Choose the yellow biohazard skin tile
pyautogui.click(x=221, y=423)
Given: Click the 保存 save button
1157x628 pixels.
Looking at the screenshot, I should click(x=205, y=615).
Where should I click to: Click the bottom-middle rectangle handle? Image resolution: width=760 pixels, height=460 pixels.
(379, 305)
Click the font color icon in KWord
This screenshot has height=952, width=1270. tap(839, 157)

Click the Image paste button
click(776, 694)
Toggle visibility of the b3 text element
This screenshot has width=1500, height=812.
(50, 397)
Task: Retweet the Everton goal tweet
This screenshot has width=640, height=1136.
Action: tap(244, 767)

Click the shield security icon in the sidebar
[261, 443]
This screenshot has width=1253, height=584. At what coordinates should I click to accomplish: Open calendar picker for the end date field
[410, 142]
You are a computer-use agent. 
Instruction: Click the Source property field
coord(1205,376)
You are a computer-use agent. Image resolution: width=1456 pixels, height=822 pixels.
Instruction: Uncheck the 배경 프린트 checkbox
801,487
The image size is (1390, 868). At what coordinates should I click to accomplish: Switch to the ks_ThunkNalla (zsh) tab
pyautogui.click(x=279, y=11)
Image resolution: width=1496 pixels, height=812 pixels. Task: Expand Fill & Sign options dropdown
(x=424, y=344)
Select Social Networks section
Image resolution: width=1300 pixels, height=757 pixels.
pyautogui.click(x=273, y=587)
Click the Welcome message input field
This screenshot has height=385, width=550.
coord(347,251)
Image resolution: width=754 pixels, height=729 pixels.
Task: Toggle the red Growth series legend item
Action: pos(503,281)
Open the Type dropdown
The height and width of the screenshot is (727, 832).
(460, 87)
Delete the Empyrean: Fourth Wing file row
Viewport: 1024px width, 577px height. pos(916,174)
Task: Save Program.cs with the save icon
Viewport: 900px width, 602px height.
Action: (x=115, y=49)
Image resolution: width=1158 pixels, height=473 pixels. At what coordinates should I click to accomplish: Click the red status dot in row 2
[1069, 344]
■ ■ ■ ■
## WHAT TO DO
List each line of the data above that contains the word "icon".

## ANSWER TO THIS EXERCISE
Click the font color icon in KWord
Click the shield security icon in the sidebar
Task: Save Program.cs with the save icon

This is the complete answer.